GorillA on ROX Tigers: 'I wonder if there ever could be a team like that again'

Kim "PraY" Jong-in and Kang "GorillA" Beom-hyeon embrace during the 2016 League of Legends World Championship. Riot Games

A little over a decade ago, OGN discovered that shameless indulgence can actually turn something cringeworthy to something cool. Since then, contrived badassery has been a cornerstone of all their opening title productions for a multitude of games. The video for the 2017 League Champions Korea Spring Split was no different.

Time-lapses of an epic lightning storm? Check. Random cloud particles everywhere? Check. Players in anime poses, feigning grim determination? Check.

Yet amid all the traditional affectations, one sequence stands out as jarringly sincere: the exit of the 2016 Tigers. Side-by-side in their new team uniforms, the separated five gaze wordlessly at the camera as their silhouettes flash away into a painfully starry void, eyes both forlorn and resigned. Then they fully disappear. "It's impossible to see," Alana Stephens weeps, "all the things we used to be."

Most esports veterans are not strangers to having to move on, but leaving family behind is never easy, especially for teammates who were as tight-knit as the original ROX Tigers.

"I, of course, can only speak for myself, as I obviously haven't played on every single team on Earth, but the ROX Tigers' team atmosphere was -- well -- I wonder if there ever could be a team like that again," Beom-hyeon "GorillA" Kang mused, shortly after supporting Longzhu Gaming to a 2-0 victory over Afreeca Freecs.

"It's not that the atmosphere we have right now at Longzhu is bad in any way. Things are going along quite well, actually. It's just that what came before was so insanely great. An outlier."

The player went on.

"As you know, each player is unique in their own way, but in the case of the ROX Tigers, we all were a bit similar," he added. "On [Longzhu], our personalities are more diverse, and no one really [protrudes], so to speak. We usually mind our own business, do our job, and get along well in that way. The team atmosphere sometimes suffers when someone makes a mistake in that regard, but I would say that overall we have an environment that is definitely conducive to practice."

GorillA was known as the cool-headed Tiger on his previous team, reining things in when the spirited squad started to have too much fun.

"When a team's atmosphere is too good, someone needs to take the role of 'that guy,' stepping in and keeping things from going overboard when people get too excited and lose focus," he said. "Otherwise, scrims and even tournament matches can be thrown."

Yet, he had a tinge of regret in his tone.

"Looking back on my ROX days, I sometimes found myself thinking that maybe I had been too harsh, too serious, too much of a 'that guy,'" he said. "So on Longzhu, I'm trying to remind myself that keeping everyone in line is the manager and the coach's job."

"I am also getting older, and my age seems to be catching up with me," GorillA, now 22, added with a laugh. "Keeping up my level of play is starting to take more effort, so I've mostly been focusing on my individual performance."
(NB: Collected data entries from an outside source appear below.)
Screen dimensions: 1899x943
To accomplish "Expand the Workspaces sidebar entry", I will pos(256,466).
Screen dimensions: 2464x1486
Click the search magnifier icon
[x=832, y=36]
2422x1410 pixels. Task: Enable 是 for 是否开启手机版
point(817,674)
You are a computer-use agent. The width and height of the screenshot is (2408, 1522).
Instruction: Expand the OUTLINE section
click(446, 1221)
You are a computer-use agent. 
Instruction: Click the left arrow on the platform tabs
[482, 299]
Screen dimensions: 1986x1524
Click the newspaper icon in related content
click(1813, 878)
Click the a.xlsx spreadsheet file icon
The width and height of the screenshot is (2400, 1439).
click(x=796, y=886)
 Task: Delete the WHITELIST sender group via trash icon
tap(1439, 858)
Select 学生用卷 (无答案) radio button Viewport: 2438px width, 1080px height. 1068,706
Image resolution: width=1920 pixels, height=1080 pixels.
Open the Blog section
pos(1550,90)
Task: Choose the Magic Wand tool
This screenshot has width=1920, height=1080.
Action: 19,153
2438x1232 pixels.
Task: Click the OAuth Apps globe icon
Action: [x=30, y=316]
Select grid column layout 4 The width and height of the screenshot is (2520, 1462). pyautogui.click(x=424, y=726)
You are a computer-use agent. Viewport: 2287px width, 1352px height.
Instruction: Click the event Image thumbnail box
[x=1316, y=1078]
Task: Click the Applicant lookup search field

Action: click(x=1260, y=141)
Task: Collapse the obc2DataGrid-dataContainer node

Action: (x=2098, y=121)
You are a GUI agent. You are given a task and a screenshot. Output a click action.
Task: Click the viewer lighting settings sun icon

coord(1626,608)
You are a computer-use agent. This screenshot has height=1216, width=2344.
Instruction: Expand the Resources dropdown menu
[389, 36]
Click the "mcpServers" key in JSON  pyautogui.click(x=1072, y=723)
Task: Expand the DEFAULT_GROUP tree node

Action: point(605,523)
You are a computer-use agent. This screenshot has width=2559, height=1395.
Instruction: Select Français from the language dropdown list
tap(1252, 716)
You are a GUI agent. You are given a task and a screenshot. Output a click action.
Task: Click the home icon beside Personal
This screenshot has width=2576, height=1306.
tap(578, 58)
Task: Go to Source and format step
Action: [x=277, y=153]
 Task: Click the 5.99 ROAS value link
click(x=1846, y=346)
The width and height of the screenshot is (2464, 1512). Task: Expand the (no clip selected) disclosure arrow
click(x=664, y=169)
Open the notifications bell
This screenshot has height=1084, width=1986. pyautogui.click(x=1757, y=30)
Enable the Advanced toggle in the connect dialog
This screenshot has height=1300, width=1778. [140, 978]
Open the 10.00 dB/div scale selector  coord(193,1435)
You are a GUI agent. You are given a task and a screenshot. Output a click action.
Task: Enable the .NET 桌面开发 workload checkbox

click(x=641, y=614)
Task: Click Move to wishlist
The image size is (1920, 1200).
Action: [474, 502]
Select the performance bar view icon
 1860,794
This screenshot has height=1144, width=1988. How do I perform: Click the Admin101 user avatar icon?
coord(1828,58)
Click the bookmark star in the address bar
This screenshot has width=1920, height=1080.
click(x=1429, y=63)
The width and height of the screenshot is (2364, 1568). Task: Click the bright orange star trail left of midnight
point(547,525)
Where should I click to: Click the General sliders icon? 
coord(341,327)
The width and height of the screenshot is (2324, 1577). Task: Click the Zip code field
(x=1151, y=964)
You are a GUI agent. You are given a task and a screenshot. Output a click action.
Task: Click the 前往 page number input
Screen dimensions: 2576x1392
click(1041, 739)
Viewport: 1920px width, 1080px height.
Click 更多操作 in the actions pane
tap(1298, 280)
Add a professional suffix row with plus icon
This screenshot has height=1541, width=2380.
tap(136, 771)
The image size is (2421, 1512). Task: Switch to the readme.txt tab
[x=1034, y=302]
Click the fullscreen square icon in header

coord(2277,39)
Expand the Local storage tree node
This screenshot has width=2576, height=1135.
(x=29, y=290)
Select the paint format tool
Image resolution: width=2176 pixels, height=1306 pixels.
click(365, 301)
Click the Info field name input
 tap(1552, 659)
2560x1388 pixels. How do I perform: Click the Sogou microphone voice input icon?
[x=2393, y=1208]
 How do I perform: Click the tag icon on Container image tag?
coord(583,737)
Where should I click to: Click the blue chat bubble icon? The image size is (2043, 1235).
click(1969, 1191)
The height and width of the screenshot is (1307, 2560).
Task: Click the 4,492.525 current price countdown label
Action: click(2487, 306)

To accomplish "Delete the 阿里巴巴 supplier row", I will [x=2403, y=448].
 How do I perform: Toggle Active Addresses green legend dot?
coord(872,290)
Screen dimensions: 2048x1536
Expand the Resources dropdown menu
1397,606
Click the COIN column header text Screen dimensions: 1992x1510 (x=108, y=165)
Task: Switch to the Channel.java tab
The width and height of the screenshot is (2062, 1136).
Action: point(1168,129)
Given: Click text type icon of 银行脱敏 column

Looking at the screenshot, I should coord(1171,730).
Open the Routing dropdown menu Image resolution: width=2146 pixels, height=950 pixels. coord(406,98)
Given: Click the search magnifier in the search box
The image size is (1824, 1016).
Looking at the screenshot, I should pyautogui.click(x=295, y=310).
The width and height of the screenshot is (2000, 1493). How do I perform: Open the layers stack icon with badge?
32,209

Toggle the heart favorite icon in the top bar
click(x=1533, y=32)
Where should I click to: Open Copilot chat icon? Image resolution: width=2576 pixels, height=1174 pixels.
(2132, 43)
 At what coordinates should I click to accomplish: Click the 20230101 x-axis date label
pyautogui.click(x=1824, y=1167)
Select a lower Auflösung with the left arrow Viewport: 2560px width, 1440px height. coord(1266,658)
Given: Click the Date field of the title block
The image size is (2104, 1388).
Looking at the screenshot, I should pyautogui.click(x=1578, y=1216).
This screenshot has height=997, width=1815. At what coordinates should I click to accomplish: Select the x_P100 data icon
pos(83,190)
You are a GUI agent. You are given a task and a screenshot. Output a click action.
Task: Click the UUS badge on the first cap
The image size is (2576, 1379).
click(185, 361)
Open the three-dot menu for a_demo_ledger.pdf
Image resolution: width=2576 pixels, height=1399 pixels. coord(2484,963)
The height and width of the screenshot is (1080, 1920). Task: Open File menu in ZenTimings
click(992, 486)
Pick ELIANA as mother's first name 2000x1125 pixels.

With their latest win, Longzhu Gaming sits at third place in the LCK, only below the two telecom giants, SK Telecom T1 and KT Rolster. Bon-taek "Expession" Gu, Longzhu's top laner, previously expressed that he wanted to make it to this season's Worlds with his team. But what were GorillA's competitive expectations for the year?

"We of course want to win the league, as all teams do," he said. "Whenever a new team is formed from players from different squads, it takes some time for them to click. I think our team now has passed that initial hump, so if we keep working hard, I believe we should be able to stay near the top."

GorillA also echoed Expession's sentiments about Longzhu's promising mid laner and jungler, saying, "[Fly and Crash] have always played well in scrims, so we always had trust in them. We never got angry at them for not performing well on stage because we always had faith. We knew what they were capable of. All they needed was to play confident, and I think they're starting to do just that."

He smiled, "Maybe it has something to do with my playing support, but I've always been someone that focuses on my team's interpersonal relationships. If a teammate seems down, I try to ask what's up and make them feel better. I try to help everyone gel and get along well together."

Perhaps what Longzhu Gaming needed all along was one real leader, not 10 star players.